06. August 2020

GESUNDHEIT

Virologe wirft Regierung Versagen vor

„Das Corona-Versagen ist

teilweise unentschuldbar“

Er hat schon im Februar vor einem drohenden Desaster gewarnt und übt weiter heftige Kritik an den Regierungsmaßnahmen zur Eindämmung der Corona-Pandemie. „Das Versagen der Verantwortlichen ist teilweise unentschuldbar,“ sagt Prof. DDr. Martin Haditsch aus Leonding. Er ist Facharzt für Hygiene, Mikrobioloie und  Infektiologie.


Prof. DDr.
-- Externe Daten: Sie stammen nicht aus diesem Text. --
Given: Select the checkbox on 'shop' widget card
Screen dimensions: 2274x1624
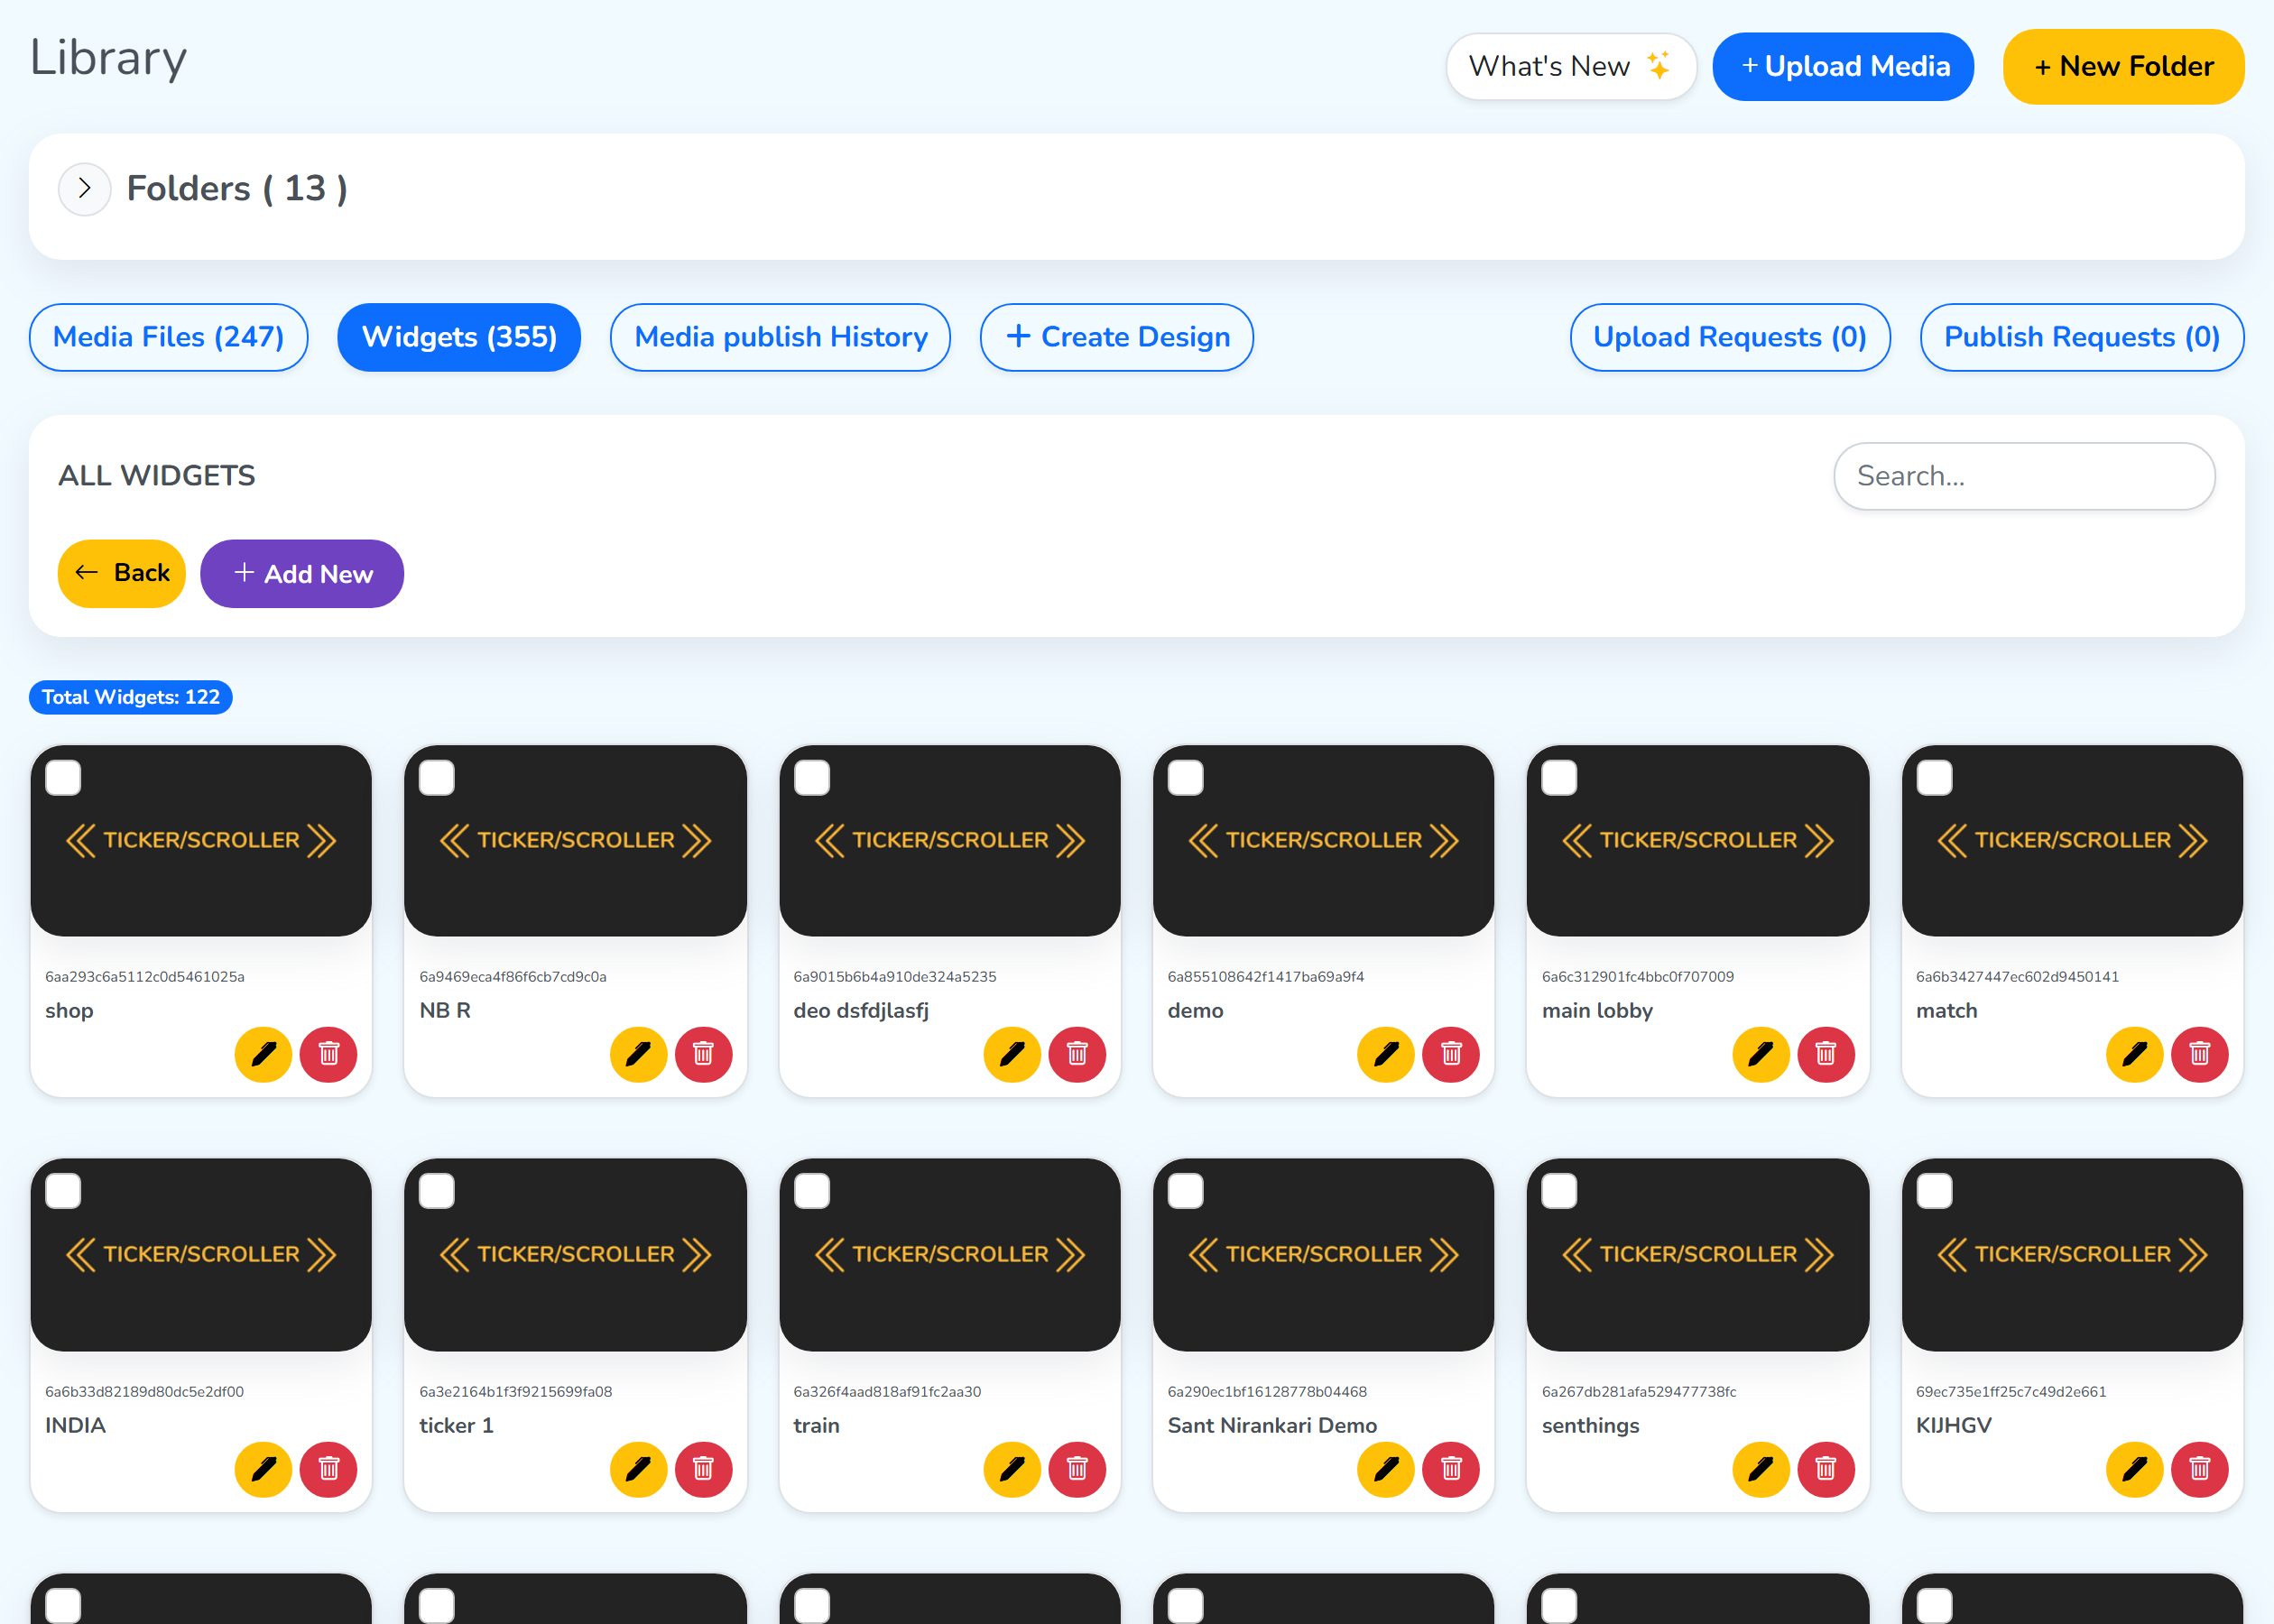Looking at the screenshot, I should pyautogui.click(x=63, y=778).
Martin Haditsch ist Facharzt für Hygiene, Mikrobiologie, Infektiologie und Tropenmedizin im TravelMedCenter Leonding und seit zehn Jahren Ärztlicher Leiter im Labor des Medizinischen Versorgungszentrums Hannover.
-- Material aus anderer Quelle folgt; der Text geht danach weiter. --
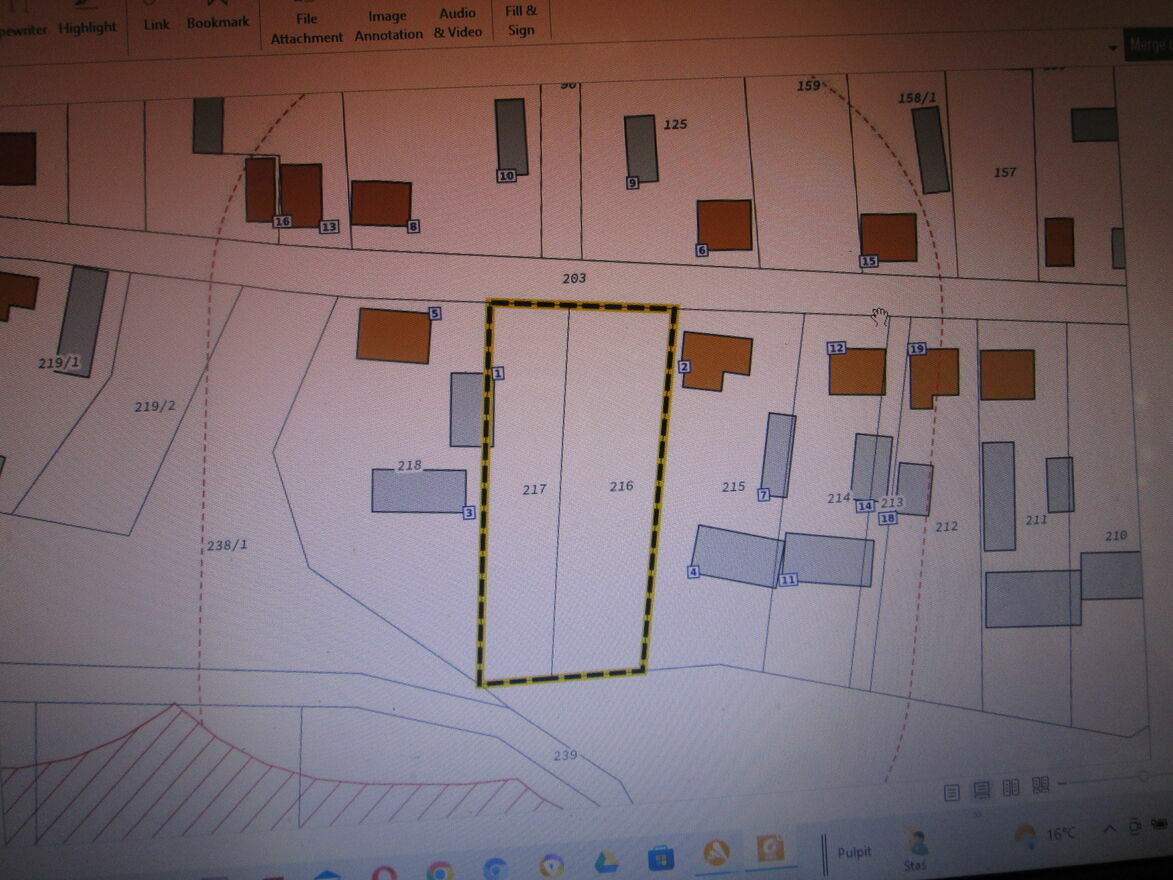Enable continuous page scrolling view
The width and height of the screenshot is (1173, 880).
click(981, 790)
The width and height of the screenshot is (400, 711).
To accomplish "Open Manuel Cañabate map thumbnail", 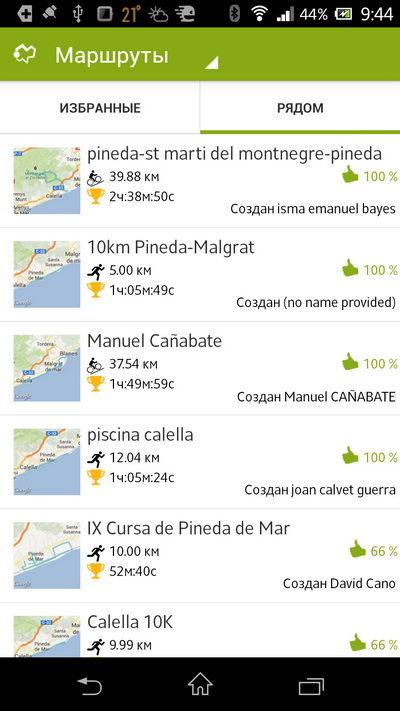I will pos(47,368).
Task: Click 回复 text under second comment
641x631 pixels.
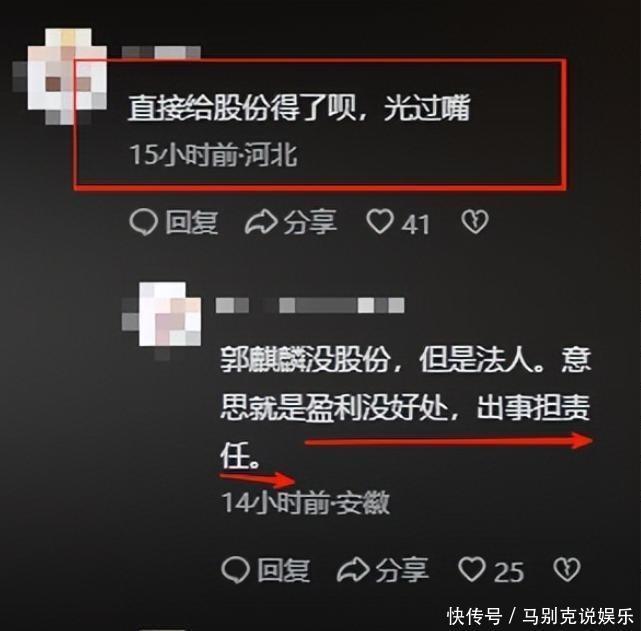Action: pyautogui.click(x=283, y=570)
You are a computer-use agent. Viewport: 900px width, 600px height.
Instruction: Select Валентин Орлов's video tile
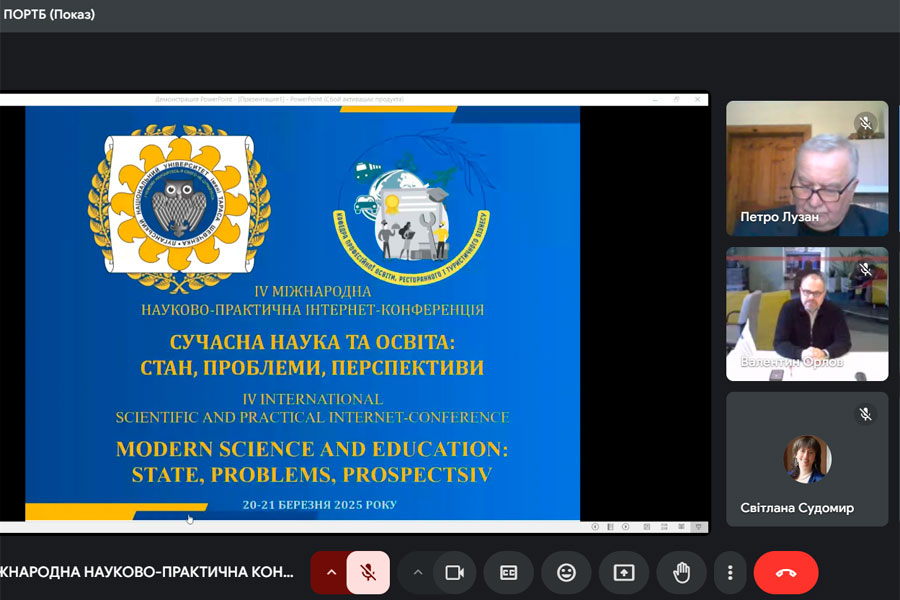pyautogui.click(x=806, y=314)
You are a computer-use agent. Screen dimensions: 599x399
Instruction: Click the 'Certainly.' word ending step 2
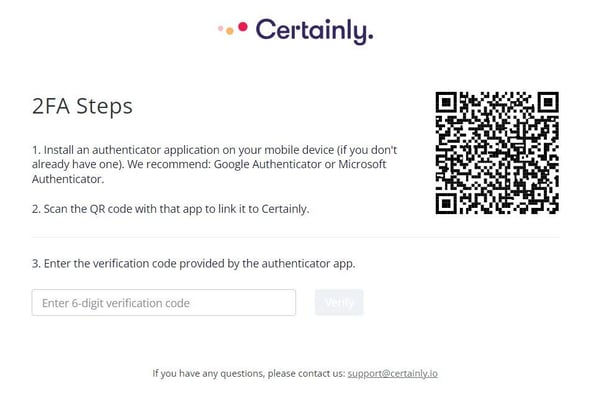[x=285, y=209]
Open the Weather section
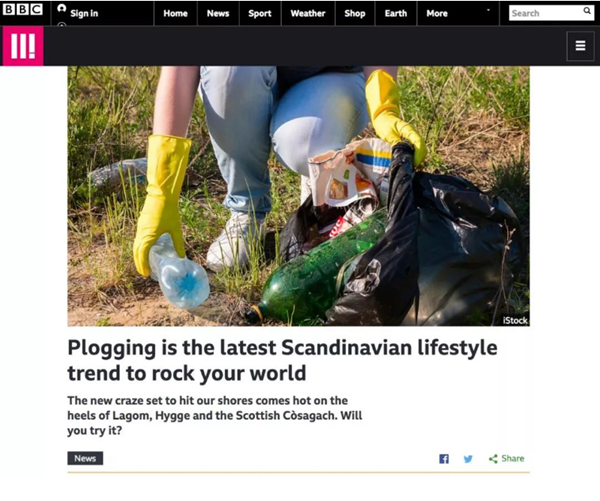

Er redet nicht im Nachhinein gescheit daher, sondern hat schon vor Monaten die Zeichen erkannt und angesprochen, die uns nun in eine seit dem 2. Weltkrieg nicht mehr gekannte dramatische Situation mit auf Jahre hinaus unabsehbaren Folgen gebracht haben. „Seit Mitte Jänner gibt es PCR-Tests, mit denen man das SARS-CoV-2-Virus nachweisen kann,“ erklärt der Arzt und Biologe DDr. Martin Haditsch. „Und man hat gewusst, dass alte Menschen besonders gefährdet sind.“
Man hätte damals sofort alle verfügbaren Testsysteme aufstellen und möglichst viele, zuverlässige Daten sammeln müssen, sagt Haditsch.  Das sei nicht geschehen, stattdessen habe man „das Bild von der Todeswelle“, die auf uns zurollt, befeuert und Angst und Hysterie verbreitet. Reagiert habe man erst im März. Haditsch: „Hier muss man der Regierung unentschuldbares Versagen vorwerfen.“
Der Shutdown, also das völlige Herunterfahren der Wirtschaft samt den einschneidenden Bewegungseinschränkungen, mit seinen weitreichenden ökonomischen, sozialen und psychischen Folgen wäre, meint Haditsch, nicht notwendig gewesen: „Wenn es in Tirol ein Covid-19-Problem gibt, muss man nicht auch im Burgenland alles zusperren.“ Professor Haditsch: „Es ist ja paradox, dass ich mich für die mittlerweile 1,5 Millionen Arbeitslosen und Menschen in Kurzarbeit exponieren muss. Aber ich habe nicht stillhalten können.“
Ein große Fehler der Verantwortlichen sei gewesen, die schlimmen Verhältnisse in Italien, Spanien und auch Frankreich auf uns zu übertragen, „doch das hervorragende österreichische Gesundheitswesen ist mit diesen Ländern nicht vergleichbar. Das gilt auch für die USA.“ So haben beispielsweise Italien und Frankreich auf 1.000 Einwohner bezogen nicht einmal halb soviele Intensivbetten wie Österreich.
Allerdings vermisst der Leondinger Facharzt in unserem Land anderes: „Systematische Obduktionen im Zusammenhang mit Covid-10 werden nicht gemacht. Es gibt keine Durchseuchungsstudien und in den Altenheimen bis heute zuwenig Tests.“
Und was ist mit der allgemeinen Maskenpflicht? „Ich trage zwar wie vorgeschrieben eine Maske, doch auf der steht: ,Allgemeine Maskenpflicht ist Schwachsinn’. Masken bringen bei Gesunden nichts. Deshalb sollte man sie in Heimen und Spitälern konzentrieren,“ so Haditsch. „Der zentrale Punkt ist die Händehygiene. Und das gilt auch für die Grippe.“
Dass Virologen nun die Hauptberater der Politik sind, sieht Haditsch ebenfalls kritisch. In der „verworrenen Situation“ plädiert er für einen externen Krisenstab mit Epidemiologen, Gesundheitsökonomen, Ethikern, Psychologen und Psychiatern. „Doch das wird’s nicht spielen,“ so der Professor aus Leonding.